OGH: Zur Gesamtabrechnung zwischen ausgeschiedenem Gesellschafter und Gesellschaft (OG)

Bei der Übertragung eines Geschäftsanteils steht es den Beteiligten frei, mit Zustimmung der verbleibenden Gesellschafter zu vereinbaren, dass der Erwerber des Geschäftsanteils im Weg der Vertragsübernahme in die Verbindlichkeiten des bisherigen Gesellschafters gegenüber der Gesellschaft eintritt

06. 07. 2021
Gesetze:   § 137 UGB, Art 7 Nr 15 EVHGB
Schlagworte: Gesellschaftsrecht, Personengesellschaft, OG, KG, Ausscheiden eines Gesellschafters, Gesellschafterwechsel, Abfindungsanspruch, Verrechnungskonto, Gesamtabrechnung

 
GZ 6 Ob 4/21p, 12.05.2021
 
OGH: Art 7 Nr 15 EVHGB sowie die Nachfolgebestimmung § 137 UGB regeln die Vermögensauseinandersetzung der Gesellschaft mit dem ausscheidenden Gesellschafter.
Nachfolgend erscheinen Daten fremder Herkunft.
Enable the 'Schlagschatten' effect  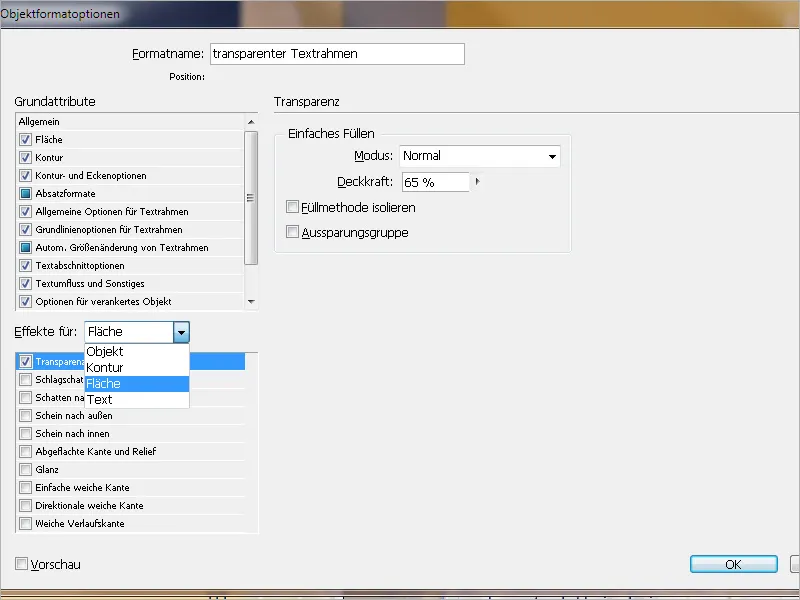pos(25,379)
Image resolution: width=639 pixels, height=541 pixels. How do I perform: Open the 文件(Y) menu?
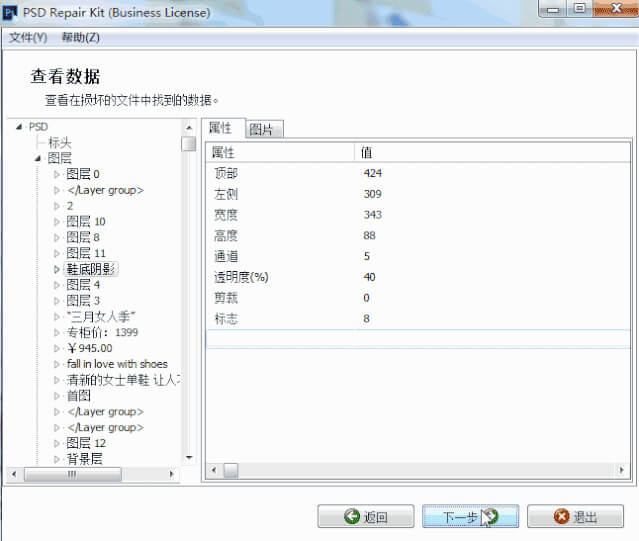click(x=28, y=37)
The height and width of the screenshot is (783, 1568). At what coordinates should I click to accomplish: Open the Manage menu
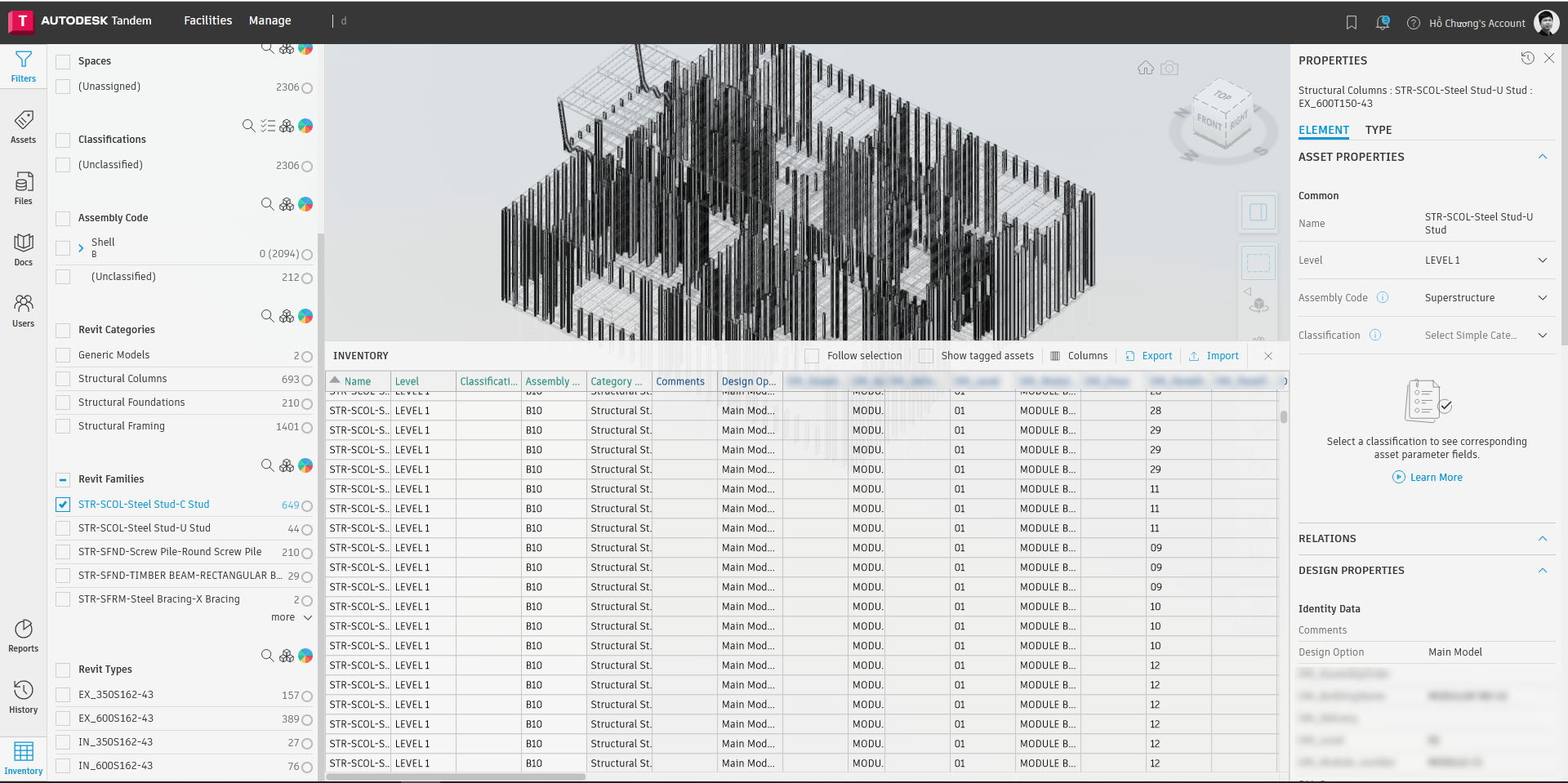270,20
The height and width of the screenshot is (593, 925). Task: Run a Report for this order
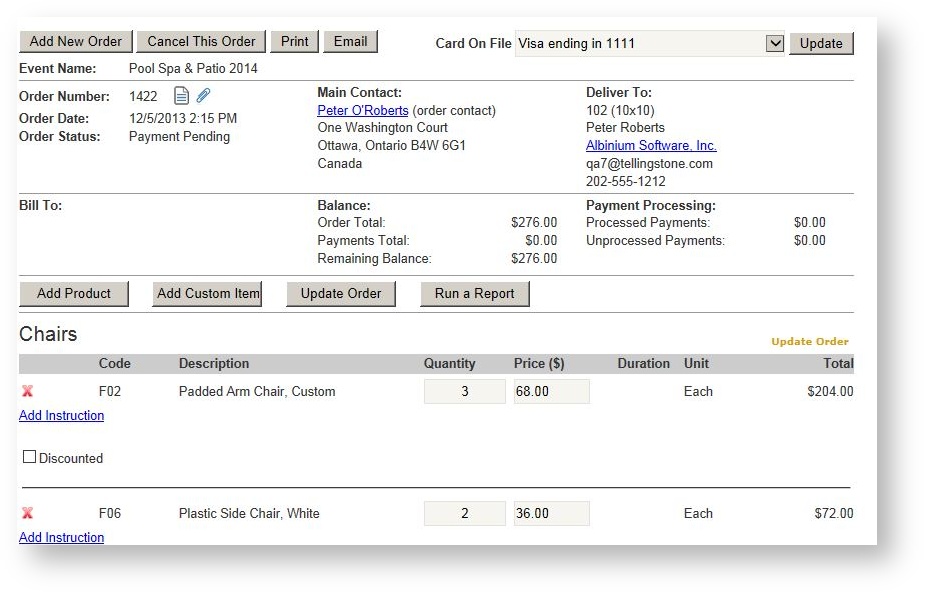474,293
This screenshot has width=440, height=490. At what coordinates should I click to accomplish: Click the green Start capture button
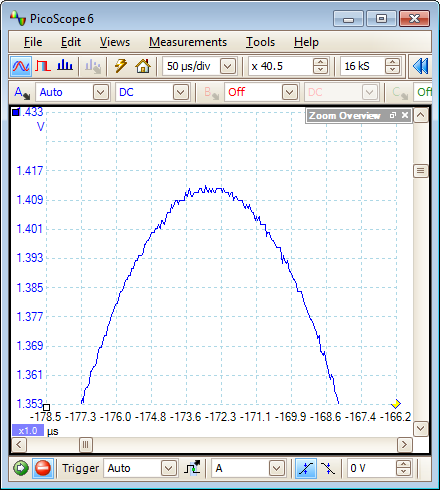point(21,468)
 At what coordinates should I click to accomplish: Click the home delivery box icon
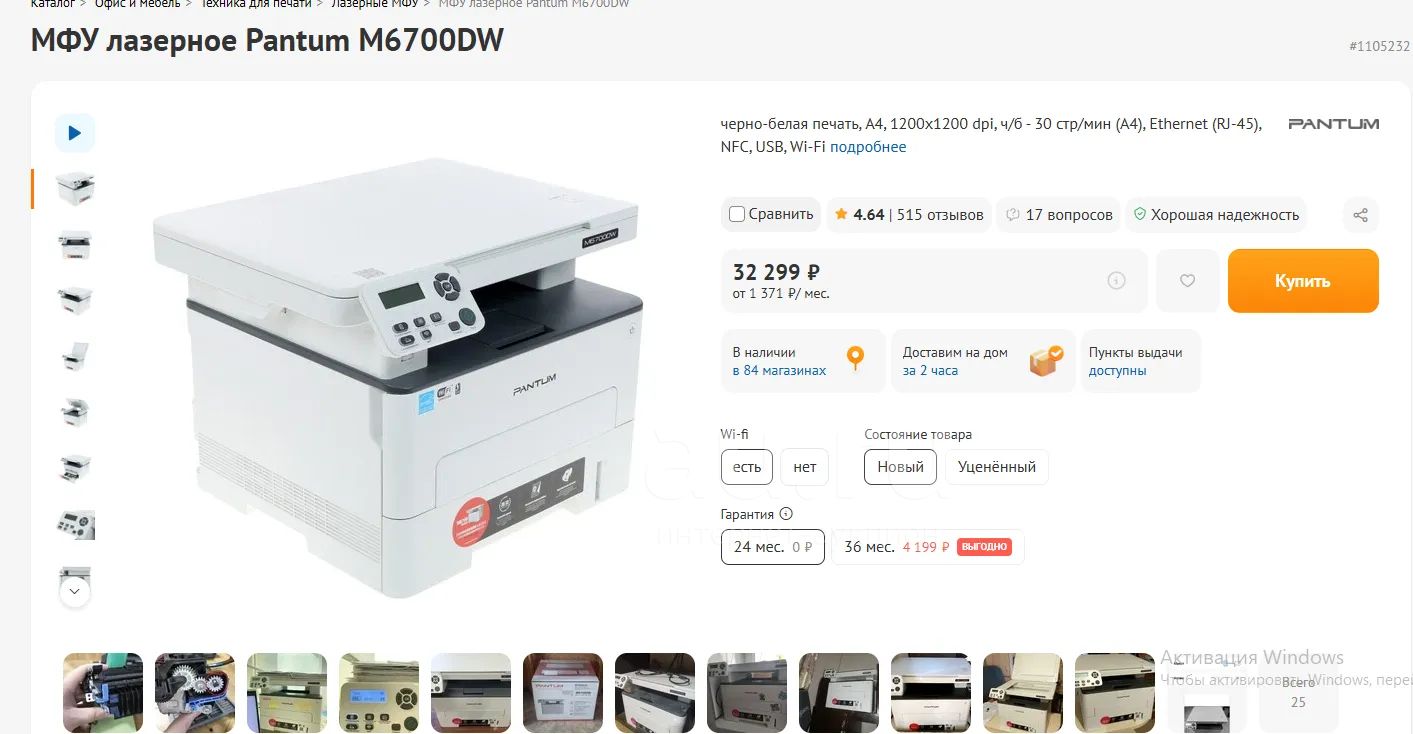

Diese Auseinandersetzung erfolgt bei Personengesellschaften nach dem Prinzip der Gesamtabrechnung: Demnach sind in die Ermittlung des Abfindungsanspruchs des ausgeschiedenen Gesellschafters - das gleiche gilt für den Ausgleichsanspruch der Gesellschaft - alle wechselseitigen gesellschaftsrechtlichen Ansprüche einzubeziehen. Von der Gesamtabrechnung unberührt bleiben nur Forderungen aus außergesellschaftlichen bzw Drittgeschäften des Gesellschafters mit der Gesellschaft. Die dem Abfindungs- bzw Ausgleichsanspruch zugrunde liegenden Einzelansprüche werden zu unselbständigen Abrechnungsposten und können nicht mehr selbständig geltend gemacht werden. Dadurch sollen Hin- und Herzahlungen zwischen der Gesellschaft und dem ausgeschiedenen Gesellschafter vermieden werden. Erst nach der Gesamtabrechnung aller Ansprüche und Verbindlichkeiten ist zu ermitteln, ob und gegebenenfalls in welcher Höhe der ausgeschiedene Gesellschafter Anspruch auf Abfindung hat oder ob er seinerseits zum Ausgleich verpflichtet ist.
 
Hingegen steht der Einklagung des (behaupteten) Ergebnisses der Gesamtabrechnung kein Hindernis entgegen. Es steht der Gesellschaft jederzeit frei, aus Anlass des Ausscheidens eines Gesellschafters eine Gesamtabrechnung vorzunehmen und gegebenenfalls Leistungsklage gegen den ausgeschiedenen Gesellschafter zu erheben.
 
Von der Vermögensauseinandersetzung zwischen der Gesellschaft und dem ausgeschiedenen Gesellschafter sind jene Rechtsbeziehungen zu unterscheiden, die im Fall eines Gesellschafterwechsels zwischen dem ausgeschiedenen Gesellschafter und dem Erwerber des Geschäftsanteils entstehen. IZm der Übertragung eines Geschäftsanteils steht es den Beteiligten frei, mit Zustimmung der verbleibenden Gesellschafter zu vereinbaren, dass der Erwerber des Geschäftsanteils im Weg der Vertragsübernahme in die Verbindlichkeiten des bisherigen Gesellschafters gegenüber der Gesellschaft eintritt. Die Parteien können aber auch Abweichendes vereinbaren.